WORK INSTRUCTION: After locating the line that holds "Task: Click Άνοιγμα to open the folder", copy that line and all that follow it word for word through the end of the data, with no pictures.

[Start of Attachment]

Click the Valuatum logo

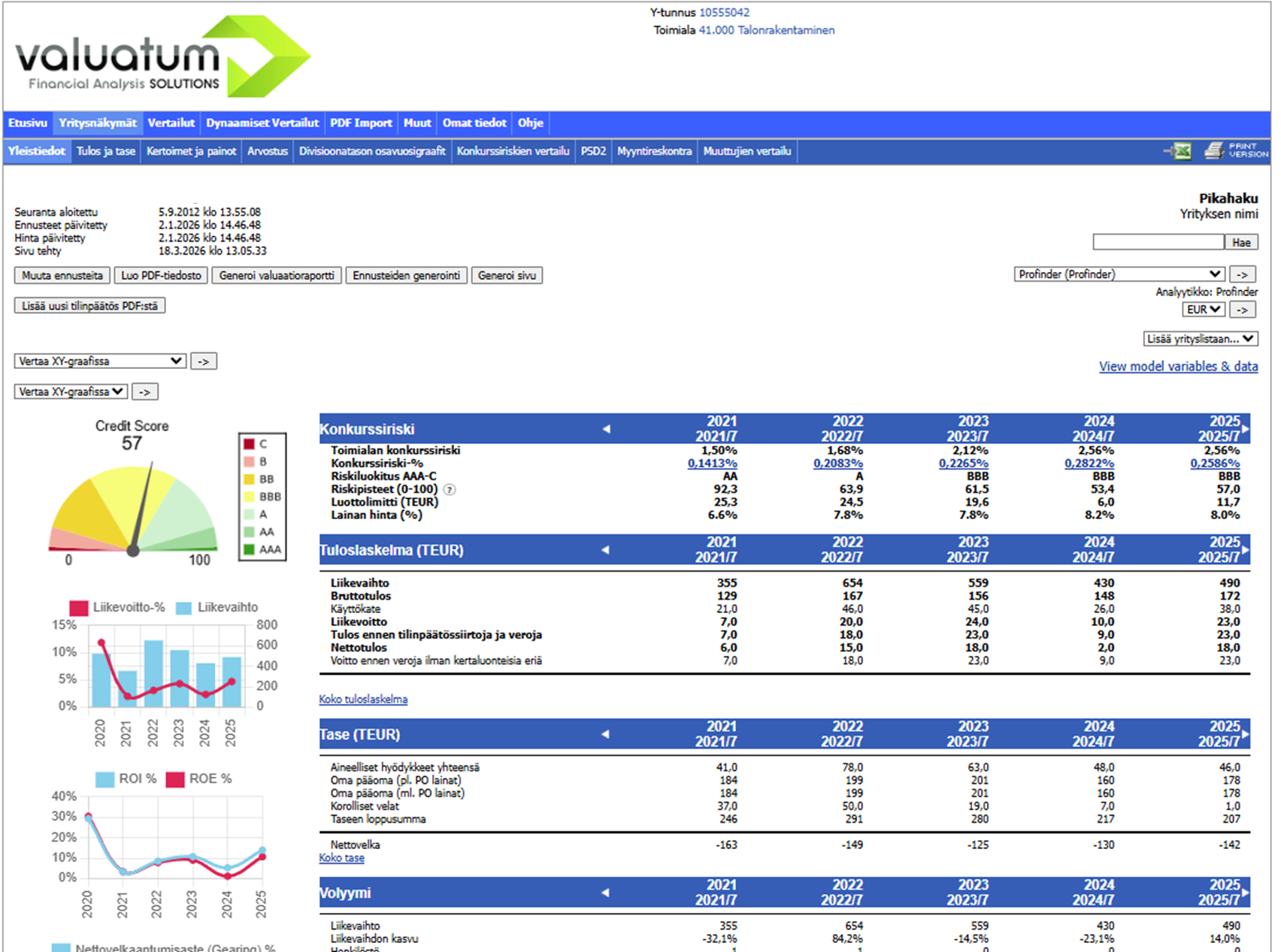[x=162, y=57]
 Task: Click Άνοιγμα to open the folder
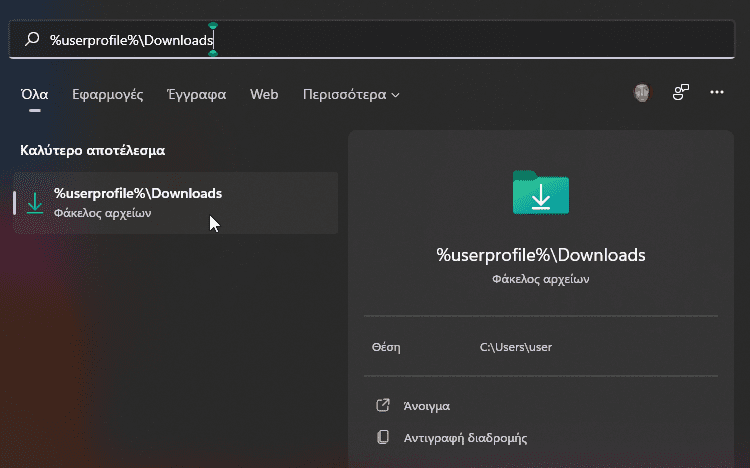point(427,406)
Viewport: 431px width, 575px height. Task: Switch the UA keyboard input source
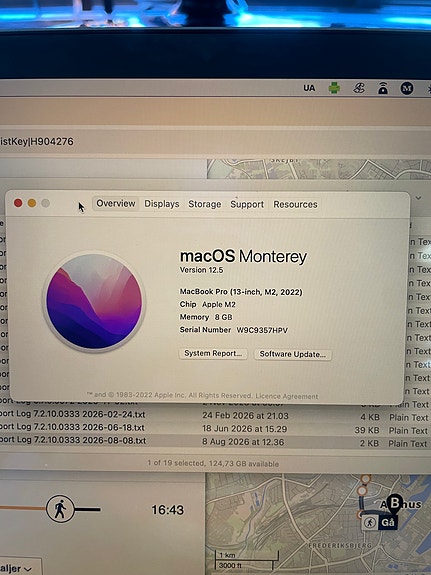(x=309, y=88)
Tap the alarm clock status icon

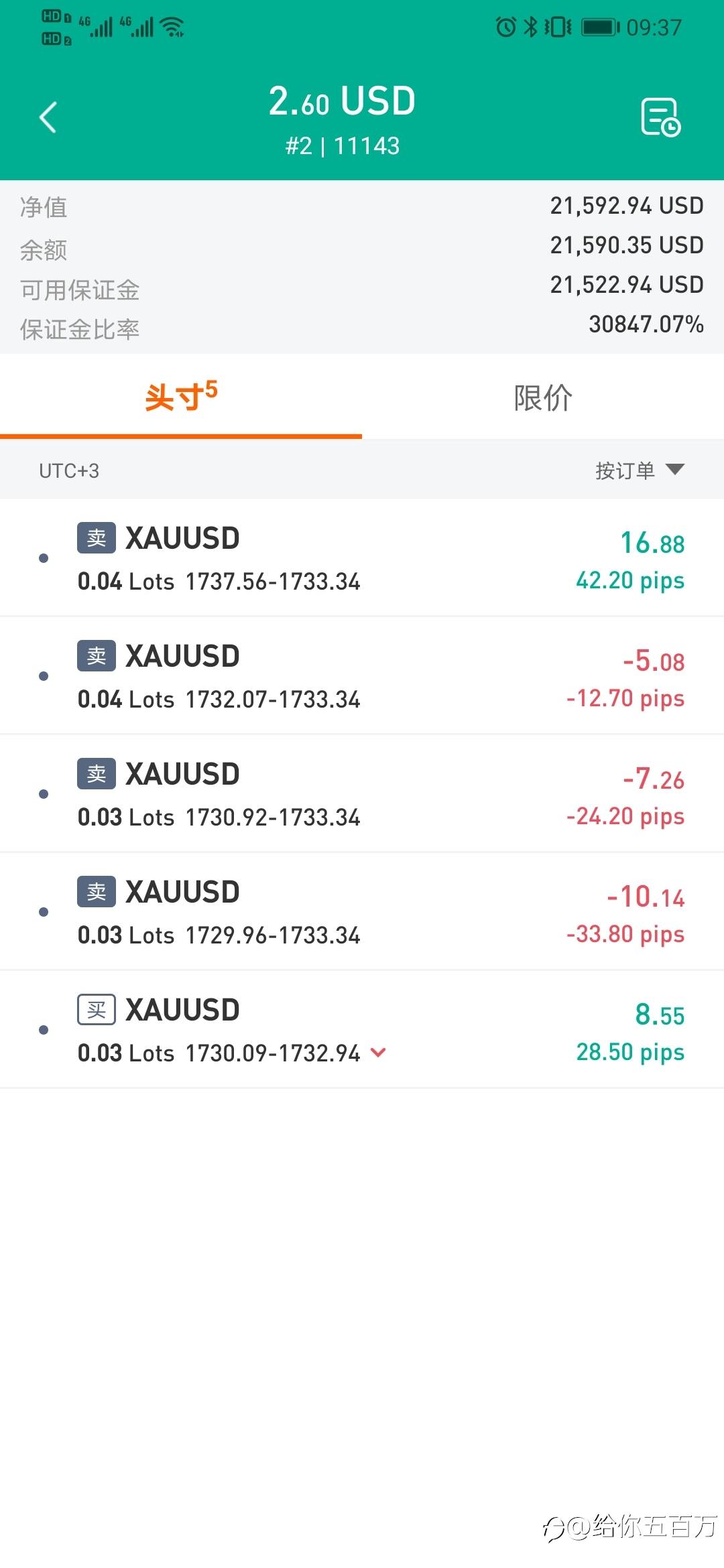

[End of Attachment]

RESULT:
 Task: Click Άνοιγμα to open the folder
point(427,406)
Viewport: 431px width, 575px height. Task: Switch the UA keyboard input source
(x=309, y=88)
Tap the alarm clock status icon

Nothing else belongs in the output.